During the trial for Pasolini’s murder Guido Calvi, layer of the prosecution, said:
Why did Pasolini cease to exist? Indeed, one does not need to be an intellectual or a storyteller to acquire the awareness that drove Pasolini’s pen that day. Millions of Italians “know”, and every day in city squares, factories, schools, everywhere, they express their dissent, fruit of their knowledge. In the same way, we know who are the real instigators and the “ideal” perpetrators of the assassination of Pasolini, as they stand behind the scenes of this apologue. And the crowd of romans full of anguish and rage who came to say their last goodbye in Campo de’ Fiori, they knew. That crowd, so heterogeneous, so “roman”, so popular and therefore so “unreliable”, they knew and they know. But like us, they have no proof. Only a few clues. (part of the discourse held by Guido Calvi during the trial on April 24, 1976, published by www.pasolini.net)
Boschetti and Ciammitti (2010) in their book on the Bologna terrorist attack explicitly propose the hypothesis of there being a direct involvement of international secret services, mainly CIA. According to the authors, during the strategy of tension in Italy the NAR (Nuclei Armati Revolutionari), a neo-fascist terroristic group found guilty for many attacks (including that in Bologna railway station on August 2, 1980 which killed 85 persons) have played a central role as point of connection between the Italian secret services, the CIA and a group of Italian politicians who wanted to prevail in Italy’s right-wing political parties, even through a coup.
On December 7 1970 there was a failed coup d’etat in Italy known as the Golpe Borghese, derived from the name of the fascist Prince Junio Valerio Borghese who was its main organizer. It took until March 18 1971 for the coup attempt to became public knowledge, thanks an article in the left-wing journal Paese sera entitled: “Subversive plan against the Republic: far-right plot discovered.” It has to be noted that December 7 is the anniversary of the Pearl Harbour attack. (December 7, 1941) Probably the plan of the coup in its final phase envisaged the involvement of US and NATO warships on alert in the Mediterranean sea, but this remains a hypothesis.

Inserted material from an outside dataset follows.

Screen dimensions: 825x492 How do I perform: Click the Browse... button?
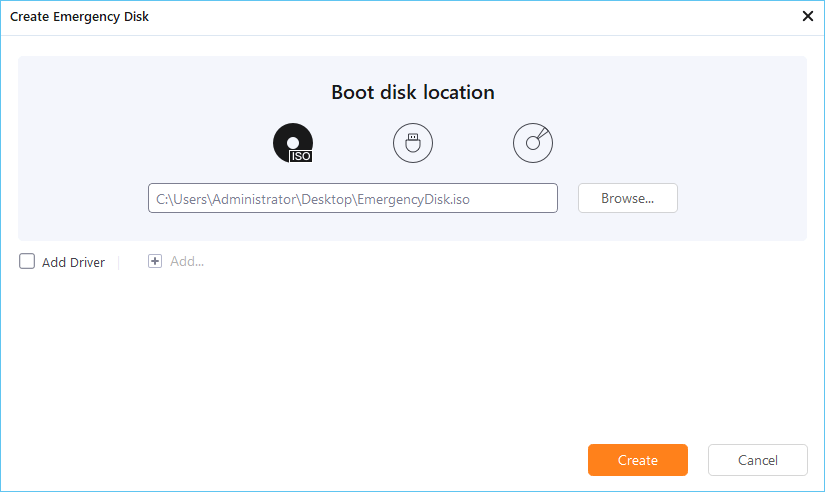point(627,198)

The most detailed study on the role of NATO’s secret armies and terrorism in Western Europe comes courtesy of Daniele Ganser, a Swiss historian who has investigated the role of a ‘stay-behind’ paramilitary organization with the official aim of countering a possible Soviet invasion of Europe. (Ganser, 2005) This organization has been called ‘Gladio’ and its origin can be traced in the alleged ‘anti-communist NATO protocols’ committing the various secret services of NATO member states to prevent communist parties from coming to power in Western Europe by any means. According to Ganser, CIA director Allen Dulles was one of the key people instituting Gladio with the CIA having financed most Gladio operationss. During the Cold War era this paramilitary organization was charged with limiting Soviet influence within Europe.

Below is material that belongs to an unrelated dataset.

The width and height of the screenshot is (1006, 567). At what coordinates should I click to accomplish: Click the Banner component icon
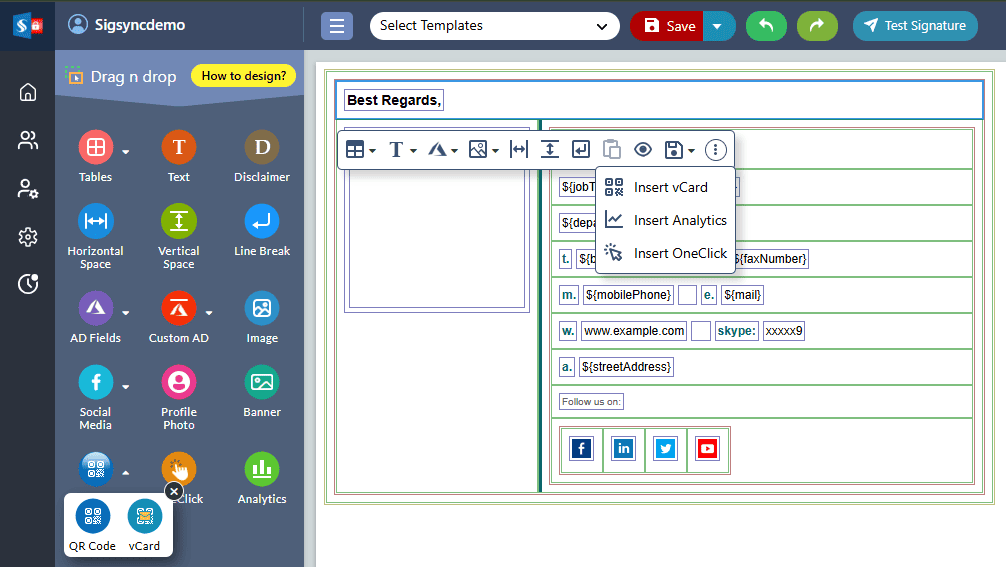(262, 382)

In Italy the existence and the activities of Gladio were firstly revealed on October 24 1980 by Giulio Andreotti, an Italian politician of the Christian Democracy party. Andreotti, who died in 2013, served seven times as Prime Minister including during Aldo Moro’s kidnapping and assassination by the Red Brigades. He also served eight times as Minister of Defense. On that occasion he defined Gladio as a structure of defense, information and safety. On his very controversial life a film has been devoted: “Il Divo” directed by Paolo Sorrentino (2008). This film documents the deep influence of Giulio Andreotti on the Italian recent past with a special focus on the strategy of tension and the relation between mafia and state. However, the existence of Gladio in Europe had been already revealed by William Colby (1978), CIA director from 1973 to 1975, in a volume dedicated to his life in CIA. This is the very complex national and international context that can be useful to better understand the terrorist attacks in Italy from 1969 until 1993. There are no direct proofs, but several clues that make the hypothesis of CIA’s involvement plausible. Perhaps the day of an official acknowledgement by CIA in relation to its role in Italy during the strategy of tension will soon arrive. American and European citizens deserve to know the truth.
In the following table the terrorist attacks of the strategy of tension period are listed. However, in this list the names of the perpetrators are missing. This is because in most cases they are still unknown.
Table 1: Terrorist attacks in Italy during the “Strategy of Tension ” period, 1969- 1993
|Date||Place||Number of Victims|
|12 Dec 1969||Milan (piazza Fontana)||16 dead, 84 injured|
|22 July 1970||Gioia Taura (train)||6 dead, 72 injured|
|31 May 1972||Peteano di Sagrado||3 dead, 1 injured|
|17 May 1973||Milan||4 dead, 76 injured|
|28 May 1974||Brescia (piazza della Loggia)||8 dead, 103 injured|
|4 Aug 1974||San Benedetto Val di Sambro, Italicus||12 dead, 44 injured|
|27 June 1980||Ustica Airplaine, DC9||81 dead|
|2 Aug 1980||Bologna Railway Station||85 dead, 200 injured|
|23 Dec 1984||San Benedetto Val di Sambro, Train 904||15 dead, 267 injured|
|27 May 1993||Florence (Georgofili)||5 dead, 41 injured|
|27 July 1993||Milan (Palestro)||5 dead, 14 injured|
But not all acts of terrorism have been forgotten in Italy. There are several differences in the ways in which these crucial events have been inscribed or, otherwise dealt with, in Italian public discourse. However, notwithstanding the marked differences, one discerns a common pattern that can be taken as a concise representation of what happened. In all cases, the trauma process (i.e. the gap between the event and its public representation) could not be carried out in the legal and in the political arenas, but only in the aesthetic ones, because the Italian secret services have systematically misled the investigation of the judiciary. When a magistrate was about to discover the truth, the trial was moved to a new city. So a new magistrate had to take up the case and in fact start the investigation from the beginning. This was, for example, the case of the investigations related to the bombing in Milan, Piazza Fontana (December 12, 1969). The trial was moved from Milan to Rome. Other magistrates were murdered because their investigations were too efficient and effective. For example, neo-fascist terrorists murdered the Italian magistrate Mario Amato in June 23, 1980 (a few weeks before the Bologna massacre of 2 August 1980). When he was assassinated, he was investigating the role of the NAR (black/fascist terrorists) and their relationship with the Italian and international secret services. He died before being able to reveal what he had discovered.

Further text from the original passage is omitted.